TASK INSTRUCTIONS: Print the data that follows exactly.

RECORD SET:
=== Section Start ===

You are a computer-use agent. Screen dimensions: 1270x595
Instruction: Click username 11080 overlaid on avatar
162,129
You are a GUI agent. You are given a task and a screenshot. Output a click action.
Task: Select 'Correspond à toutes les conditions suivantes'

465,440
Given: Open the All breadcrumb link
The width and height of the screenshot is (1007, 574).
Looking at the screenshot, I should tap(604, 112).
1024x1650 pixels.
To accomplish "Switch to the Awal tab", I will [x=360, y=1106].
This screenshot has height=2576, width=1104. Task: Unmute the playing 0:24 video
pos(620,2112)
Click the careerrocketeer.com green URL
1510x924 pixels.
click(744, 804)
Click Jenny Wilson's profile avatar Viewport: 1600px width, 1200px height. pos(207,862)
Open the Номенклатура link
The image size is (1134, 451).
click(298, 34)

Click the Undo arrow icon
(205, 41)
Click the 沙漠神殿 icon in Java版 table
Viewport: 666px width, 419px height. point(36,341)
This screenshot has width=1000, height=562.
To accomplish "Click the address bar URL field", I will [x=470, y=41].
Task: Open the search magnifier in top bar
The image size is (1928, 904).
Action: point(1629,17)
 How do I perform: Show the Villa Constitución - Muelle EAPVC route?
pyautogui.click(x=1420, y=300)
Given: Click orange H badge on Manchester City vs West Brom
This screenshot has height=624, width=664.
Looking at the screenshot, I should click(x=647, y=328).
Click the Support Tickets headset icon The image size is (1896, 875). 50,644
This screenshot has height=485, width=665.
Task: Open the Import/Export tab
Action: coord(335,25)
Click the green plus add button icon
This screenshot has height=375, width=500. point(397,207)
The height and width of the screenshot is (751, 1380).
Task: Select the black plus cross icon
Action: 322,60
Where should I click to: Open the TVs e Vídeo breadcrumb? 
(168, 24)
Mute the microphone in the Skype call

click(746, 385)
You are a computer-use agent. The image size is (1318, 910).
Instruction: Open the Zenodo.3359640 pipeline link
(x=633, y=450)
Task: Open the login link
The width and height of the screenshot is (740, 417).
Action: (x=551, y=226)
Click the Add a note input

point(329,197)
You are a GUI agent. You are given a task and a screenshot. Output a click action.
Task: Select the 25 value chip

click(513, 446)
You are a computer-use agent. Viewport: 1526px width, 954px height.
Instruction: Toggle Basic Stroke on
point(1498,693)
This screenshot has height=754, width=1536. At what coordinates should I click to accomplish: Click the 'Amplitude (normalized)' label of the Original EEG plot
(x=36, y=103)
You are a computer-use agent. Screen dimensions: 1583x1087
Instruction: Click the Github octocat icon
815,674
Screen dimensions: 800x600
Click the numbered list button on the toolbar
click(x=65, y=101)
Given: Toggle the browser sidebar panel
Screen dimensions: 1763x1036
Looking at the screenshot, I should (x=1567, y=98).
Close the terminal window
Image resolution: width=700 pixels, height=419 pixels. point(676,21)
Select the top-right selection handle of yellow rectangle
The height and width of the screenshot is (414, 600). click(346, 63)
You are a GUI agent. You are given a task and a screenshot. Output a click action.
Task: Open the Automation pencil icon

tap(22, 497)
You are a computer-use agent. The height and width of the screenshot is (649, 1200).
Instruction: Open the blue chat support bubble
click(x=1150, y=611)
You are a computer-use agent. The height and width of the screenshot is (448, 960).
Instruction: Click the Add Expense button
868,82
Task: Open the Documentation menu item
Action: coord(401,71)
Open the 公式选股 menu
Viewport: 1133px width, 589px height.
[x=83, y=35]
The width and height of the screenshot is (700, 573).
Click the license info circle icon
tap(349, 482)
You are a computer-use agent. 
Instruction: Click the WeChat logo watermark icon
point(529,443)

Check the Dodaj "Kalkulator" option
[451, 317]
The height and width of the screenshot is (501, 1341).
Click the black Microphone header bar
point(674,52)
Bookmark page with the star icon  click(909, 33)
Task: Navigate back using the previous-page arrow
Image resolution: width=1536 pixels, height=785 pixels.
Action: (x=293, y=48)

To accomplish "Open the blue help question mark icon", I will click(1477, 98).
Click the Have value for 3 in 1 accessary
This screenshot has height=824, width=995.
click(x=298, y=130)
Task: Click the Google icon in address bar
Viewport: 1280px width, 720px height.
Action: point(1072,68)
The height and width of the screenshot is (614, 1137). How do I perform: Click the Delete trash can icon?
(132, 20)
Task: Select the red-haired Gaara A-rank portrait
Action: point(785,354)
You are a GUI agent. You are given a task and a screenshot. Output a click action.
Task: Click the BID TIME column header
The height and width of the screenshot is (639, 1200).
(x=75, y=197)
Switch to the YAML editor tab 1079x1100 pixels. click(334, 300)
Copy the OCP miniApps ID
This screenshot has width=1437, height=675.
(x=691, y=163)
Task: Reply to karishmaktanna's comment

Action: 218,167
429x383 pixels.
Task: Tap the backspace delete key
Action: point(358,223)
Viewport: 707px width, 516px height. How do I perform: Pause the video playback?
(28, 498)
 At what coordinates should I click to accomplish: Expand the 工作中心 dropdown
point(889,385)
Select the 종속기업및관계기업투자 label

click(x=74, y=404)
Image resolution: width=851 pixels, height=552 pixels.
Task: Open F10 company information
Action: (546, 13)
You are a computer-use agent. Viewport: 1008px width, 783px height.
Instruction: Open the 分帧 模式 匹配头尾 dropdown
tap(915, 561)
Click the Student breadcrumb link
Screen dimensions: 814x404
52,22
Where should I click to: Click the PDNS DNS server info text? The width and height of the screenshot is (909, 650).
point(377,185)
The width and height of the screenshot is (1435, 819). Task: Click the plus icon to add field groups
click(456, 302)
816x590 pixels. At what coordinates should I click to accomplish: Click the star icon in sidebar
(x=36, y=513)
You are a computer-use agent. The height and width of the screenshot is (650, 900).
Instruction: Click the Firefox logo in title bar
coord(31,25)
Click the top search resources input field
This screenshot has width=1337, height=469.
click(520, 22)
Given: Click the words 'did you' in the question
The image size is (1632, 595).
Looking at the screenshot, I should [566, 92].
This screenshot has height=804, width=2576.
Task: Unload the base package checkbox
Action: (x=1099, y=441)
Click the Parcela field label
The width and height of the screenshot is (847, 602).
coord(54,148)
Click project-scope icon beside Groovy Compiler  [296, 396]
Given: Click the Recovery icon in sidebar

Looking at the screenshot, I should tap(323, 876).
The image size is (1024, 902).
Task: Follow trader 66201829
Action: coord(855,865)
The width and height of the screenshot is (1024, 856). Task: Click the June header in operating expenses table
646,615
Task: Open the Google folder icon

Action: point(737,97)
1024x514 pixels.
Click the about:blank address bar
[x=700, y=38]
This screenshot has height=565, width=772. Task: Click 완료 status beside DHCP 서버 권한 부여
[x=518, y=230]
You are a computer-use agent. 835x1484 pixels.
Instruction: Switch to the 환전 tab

=== Section End ===

EXPECTED OUTPUT:
You are a computer-use agent. Screen dimensions: 1270x595
Instruction: Click username 11080 overlaid on avatar
162,129
You are a GUI agent. You are given a task and a screenshot. Output a click action.
Task: Select 'Correspond à toutes les conditions suivantes'

465,440
Given: Open the All breadcrumb link
The width and height of the screenshot is (1007, 574).
Looking at the screenshot, I should tap(604, 112).
1024x1650 pixels.
To accomplish "Switch to the Awal tab", I will [x=360, y=1106].
This screenshot has height=2576, width=1104. Task: Unmute the playing 0:24 video
pos(620,2112)
Click the careerrocketeer.com green URL
1510x924 pixels.
click(744, 804)
Click Jenny Wilson's profile avatar Viewport: 1600px width, 1200px height. pos(207,862)
Open the Номенклатура link
The image size is (1134, 451).
click(298, 34)

Click the Undo arrow icon
(205, 41)
Click the 沙漠神殿 icon in Java版 table
Viewport: 666px width, 419px height. point(36,341)
This screenshot has width=1000, height=562.
To accomplish "Click the address bar URL field", I will [x=470, y=41].
Task: Open the search magnifier in top bar
The image size is (1928, 904).
Action: point(1629,17)
 How do I perform: Show the Villa Constitución - Muelle EAPVC route?
pyautogui.click(x=1420, y=300)
Given: Click orange H badge on Manchester City vs West Brom
This screenshot has height=624, width=664.
Looking at the screenshot, I should click(x=647, y=328).
Click the Support Tickets headset icon The image size is (1896, 875). 50,644
This screenshot has height=485, width=665.
Task: Open the Import/Export tab
Action: coord(335,25)
Click the green plus add button icon
This screenshot has height=375, width=500. point(397,207)
The height and width of the screenshot is (751, 1380).
Task: Select the black plus cross icon
Action: 322,60
Where should I click to: Open the TVs e Vídeo breadcrumb? 
(168, 24)
Mute the microphone in the Skype call

click(746, 385)
You are a computer-use agent. The image size is (1318, 910).
Instruction: Open the Zenodo.3359640 pipeline link
(x=633, y=450)
Task: Open the login link
The width and height of the screenshot is (740, 417).
Action: (x=551, y=226)
Click the Add a note input

point(329,197)
You are a GUI agent. You are given a task and a screenshot. Output a click action.
Task: Select the 25 value chip

click(513, 446)
You are a computer-use agent. Viewport: 1526px width, 954px height.
Instruction: Toggle Basic Stroke on
point(1498,693)
This screenshot has height=754, width=1536. At what coordinates should I click to accomplish: Click the 'Amplitude (normalized)' label of the Original EEG plot
(x=36, y=103)
You are a computer-use agent. Screen dimensions: 1583x1087
Instruction: Click the Github octocat icon
815,674
Screen dimensions: 800x600
Click the numbered list button on the toolbar
click(x=65, y=101)
Given: Toggle the browser sidebar panel
Screen dimensions: 1763x1036
Looking at the screenshot, I should (x=1567, y=98).
Close the terminal window
Image resolution: width=700 pixels, height=419 pixels. point(676,21)
Select the top-right selection handle of yellow rectangle
The height and width of the screenshot is (414, 600). click(346, 63)
You are a GUI agent. You are given a task and a screenshot. Output a click action.
Task: Open the Automation pencil icon

tap(22, 497)
You are a computer-use agent. The height and width of the screenshot is (649, 1200).
Instruction: Open the blue chat support bubble
click(x=1150, y=611)
You are a computer-use agent. The height and width of the screenshot is (448, 960).
Instruction: Click the Add Expense button
868,82
Task: Open the Documentation menu item
Action: coord(401,71)
Open the 公式选股 menu
Viewport: 1133px width, 589px height.
[x=83, y=35]
The width and height of the screenshot is (700, 573).
Click the license info circle icon
tap(349, 482)
You are a computer-use agent. 
Instruction: Click the WeChat logo watermark icon
point(529,443)

Check the Dodaj "Kalkulator" option
[451, 317]
The height and width of the screenshot is (501, 1341).
Click the black Microphone header bar
point(674,52)
Bookmark page with the star icon  click(909, 33)
Task: Navigate back using the previous-page arrow
Image resolution: width=1536 pixels, height=785 pixels.
Action: (x=293, y=48)

To accomplish "Open the blue help question mark icon", I will click(1477, 98).
Click the Have value for 3 in 1 accessary
This screenshot has height=824, width=995.
click(x=298, y=130)
Task: Click the Google icon in address bar
Viewport: 1280px width, 720px height.
Action: point(1072,68)
The height and width of the screenshot is (614, 1137). How do I perform: Click the Delete trash can icon?
(132, 20)
Task: Select the red-haired Gaara A-rank portrait
Action: point(785,354)
You are a GUI agent. You are given a task and a screenshot. Output a click action.
Task: Click the BID TIME column header
The height and width of the screenshot is (639, 1200).
(x=75, y=197)
Switch to the YAML editor tab 1079x1100 pixels. click(334, 300)
Copy the OCP miniApps ID
This screenshot has width=1437, height=675.
(x=691, y=163)
Task: Reply to karishmaktanna's comment

Action: 218,167
429x383 pixels.
Task: Tap the backspace delete key
Action: point(358,223)
Viewport: 707px width, 516px height. How do I perform: Pause the video playback?
(28, 498)
 At what coordinates should I click to accomplish: Expand the 工作中心 dropdown
point(889,385)
Select the 종속기업및관계기업투자 label

click(x=74, y=404)
Image resolution: width=851 pixels, height=552 pixels.
Task: Open F10 company information
Action: (546, 13)
You are a computer-use agent. Viewport: 1008px width, 783px height.
Instruction: Open the 分帧 模式 匹配头尾 dropdown
tap(915, 561)
Click the Student breadcrumb link
Screen dimensions: 814x404
52,22
Where should I click to: Click the PDNS DNS server info text? The width and height of the screenshot is (909, 650).
point(377,185)
The width and height of the screenshot is (1435, 819). Task: Click the plus icon to add field groups
click(456, 302)
816x590 pixels. At what coordinates should I click to accomplish: Click the star icon in sidebar
(x=36, y=513)
You are a computer-use agent. The height and width of the screenshot is (650, 900).
Instruction: Click the Firefox logo in title bar
coord(31,25)
Click the top search resources input field
This screenshot has width=1337, height=469.
click(520, 22)
Given: Click the words 'did you' in the question
The image size is (1632, 595).
Looking at the screenshot, I should [566, 92].
This screenshot has height=804, width=2576.
Task: Unload the base package checkbox
Action: (x=1099, y=441)
Click the Parcela field label
The width and height of the screenshot is (847, 602).
coord(54,148)
Click project-scope icon beside Groovy Compiler  [296, 396]
Given: Click the Recovery icon in sidebar

Looking at the screenshot, I should tap(323, 876).
The image size is (1024, 902).
Task: Follow trader 66201829
Action: coord(855,865)
The width and height of the screenshot is (1024, 856). Task: Click the June header in operating expenses table
646,615
Task: Open the Google folder icon

Action: point(737,97)
1024x514 pixels.
Click the about:blank address bar
[x=700, y=38]
This screenshot has height=565, width=772. Task: Click 완료 status beside DHCP 서버 권한 부여
[x=518, y=230]
You are a computer-use agent. 835x1484 pixels.
Instruction: Switch to the 환전 tab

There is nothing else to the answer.